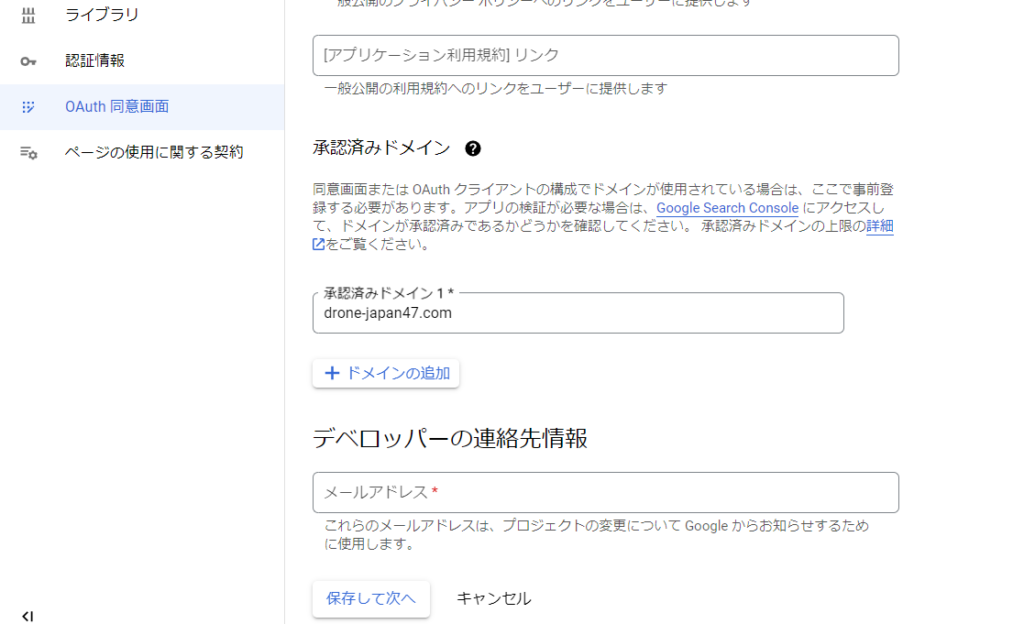Click the アプリケーション利用規約 link field
Screen dimensions: 1024x624
click(605, 55)
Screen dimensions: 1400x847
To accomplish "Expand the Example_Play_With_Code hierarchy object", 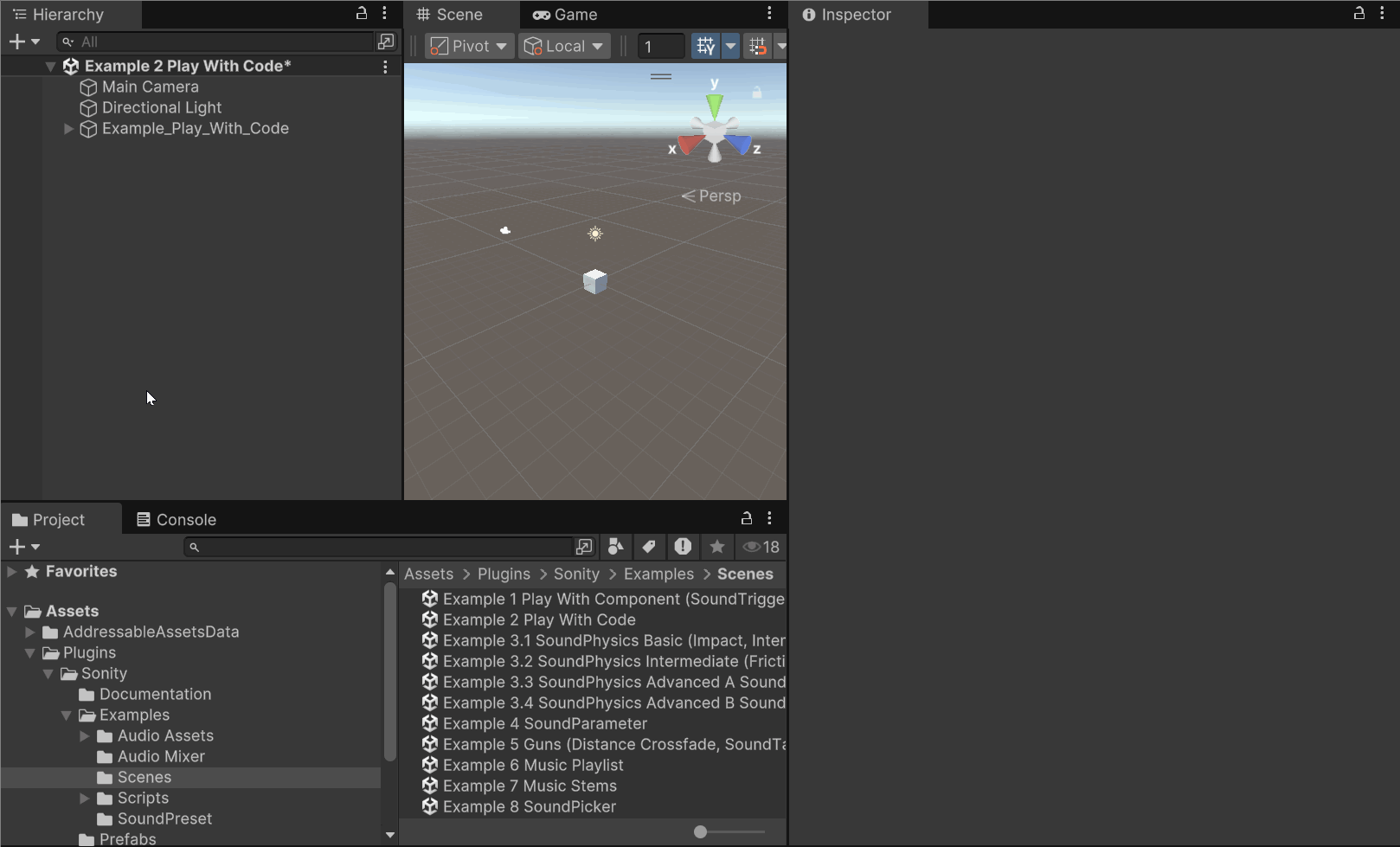I will (x=68, y=129).
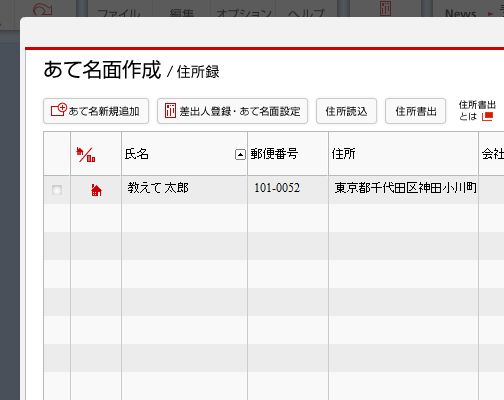Screen dimensions: 504x400
Task: Open the ファイル menu
Action: (119, 13)
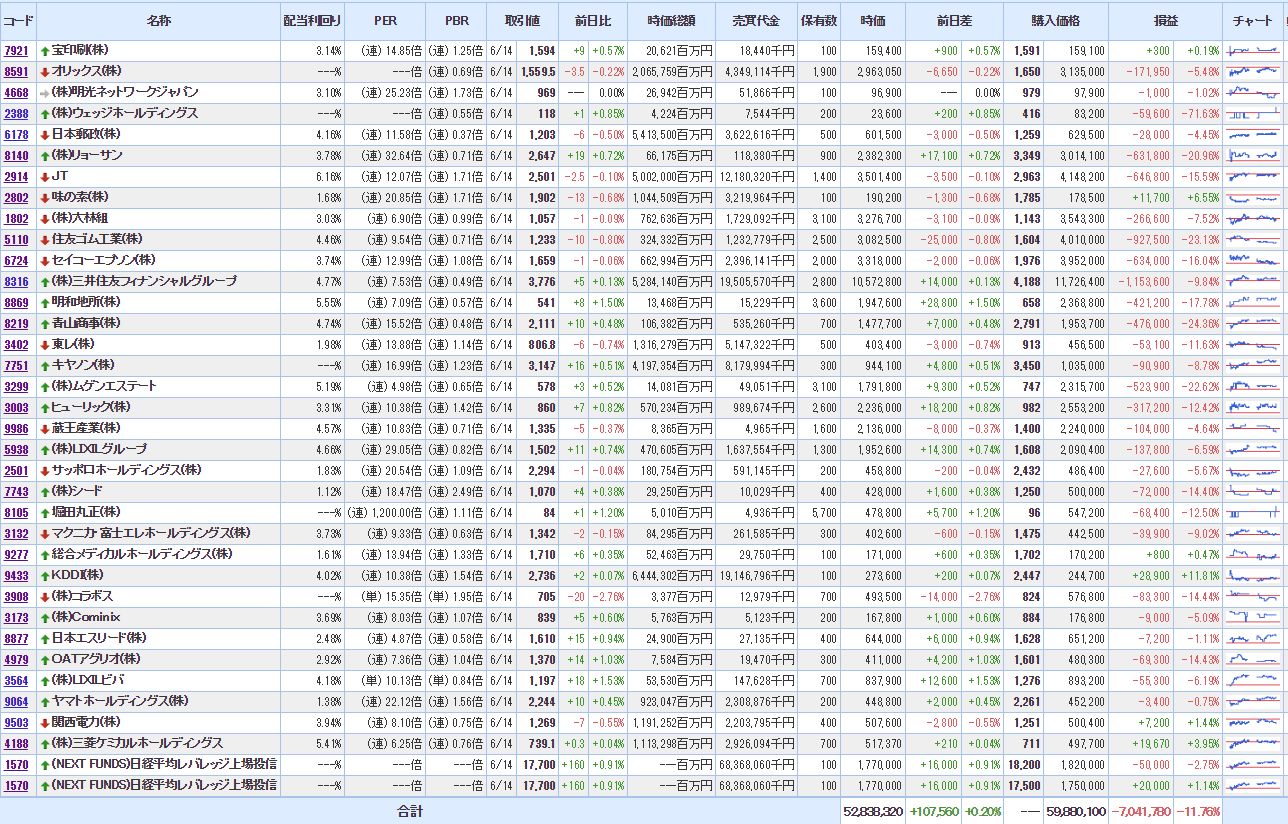Click the green up arrow beside 宝印刷(株)
The image size is (1288, 824).
45,50
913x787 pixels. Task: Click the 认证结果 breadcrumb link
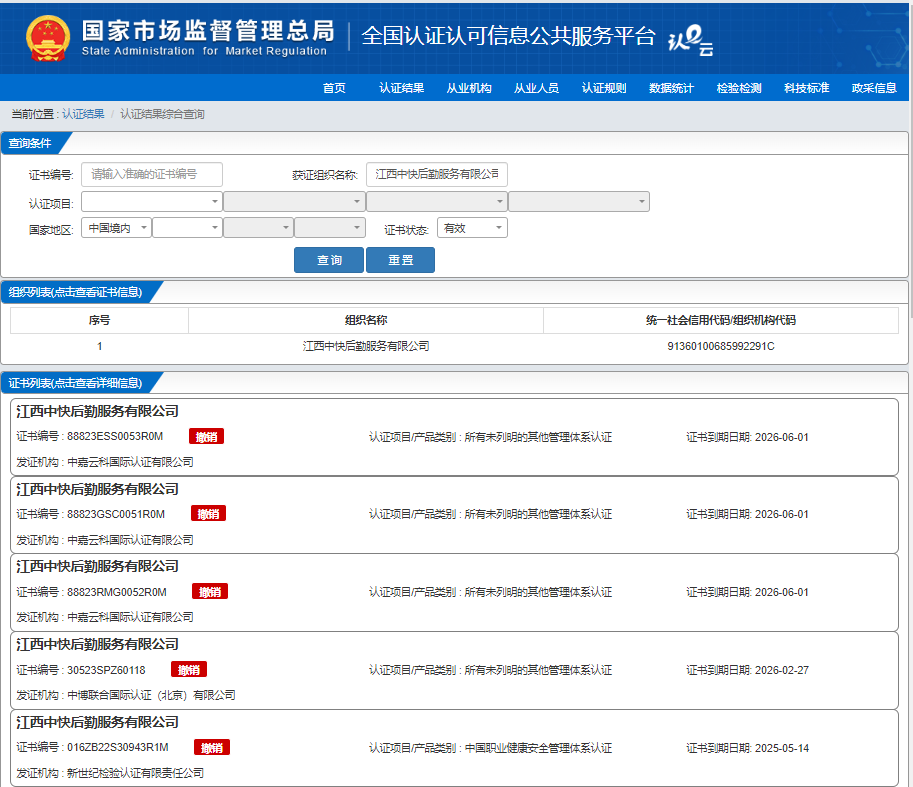click(83, 114)
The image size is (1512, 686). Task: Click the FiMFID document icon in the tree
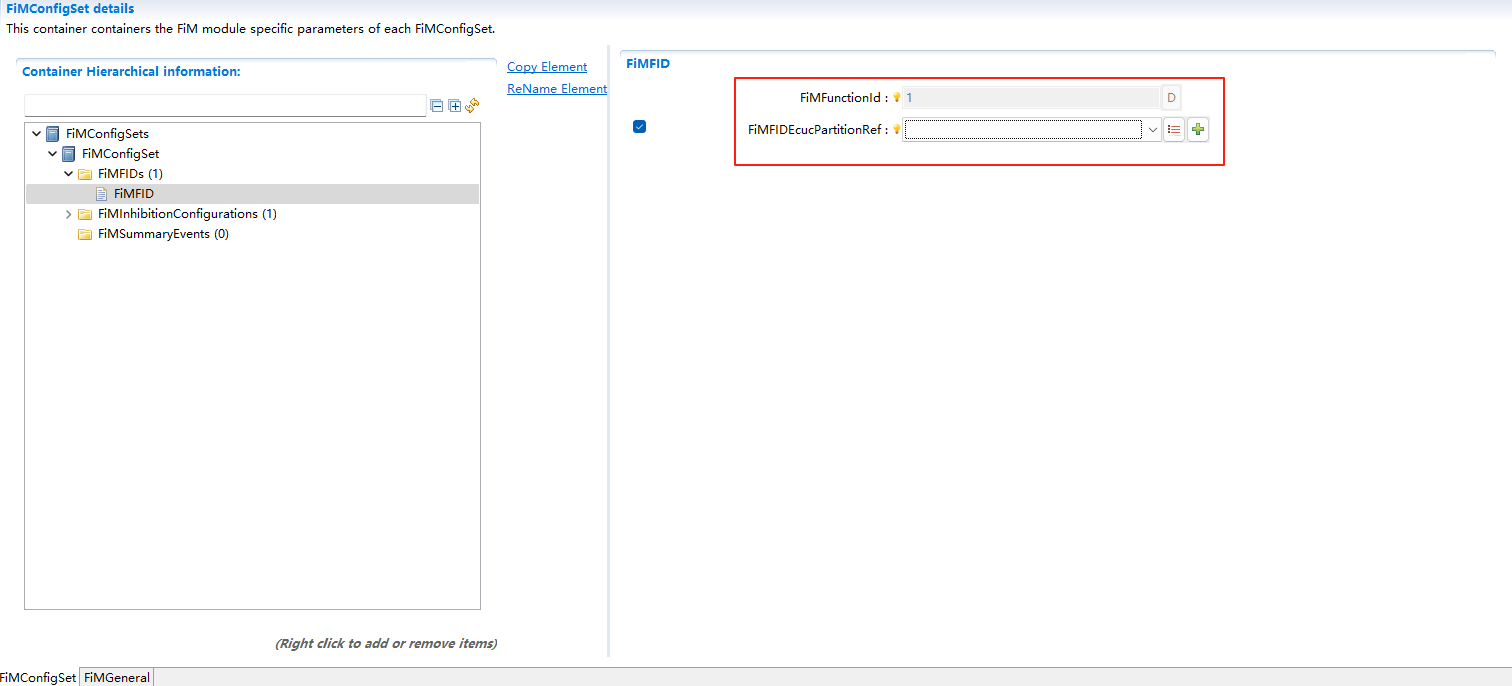pos(101,193)
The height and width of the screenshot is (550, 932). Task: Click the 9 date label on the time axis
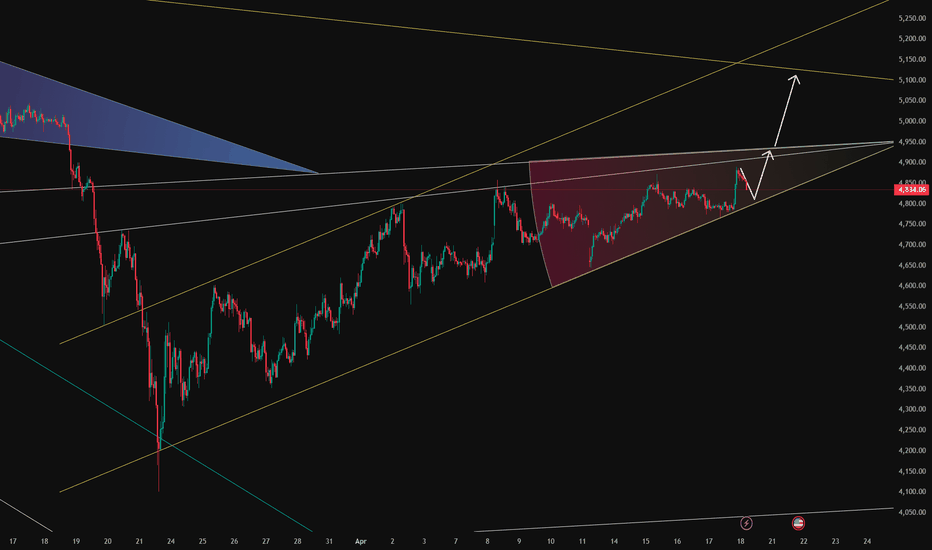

**TASK DETAILS:** Set down again, exactly, the lines from the one with "913x787 pixels. Task: Click" to the last line of the data, both included and pictures excluded.

**REPLY TO THE EXERCISE:**
913x787 pixels. Task: Click the 认证结果 breadcrumb link
click(83, 114)
The image size is (1512, 686). Task: Click the FiMFID document icon in the tree
pos(101,193)
The height and width of the screenshot is (550, 932). Task: Click the 9 date label on the time axis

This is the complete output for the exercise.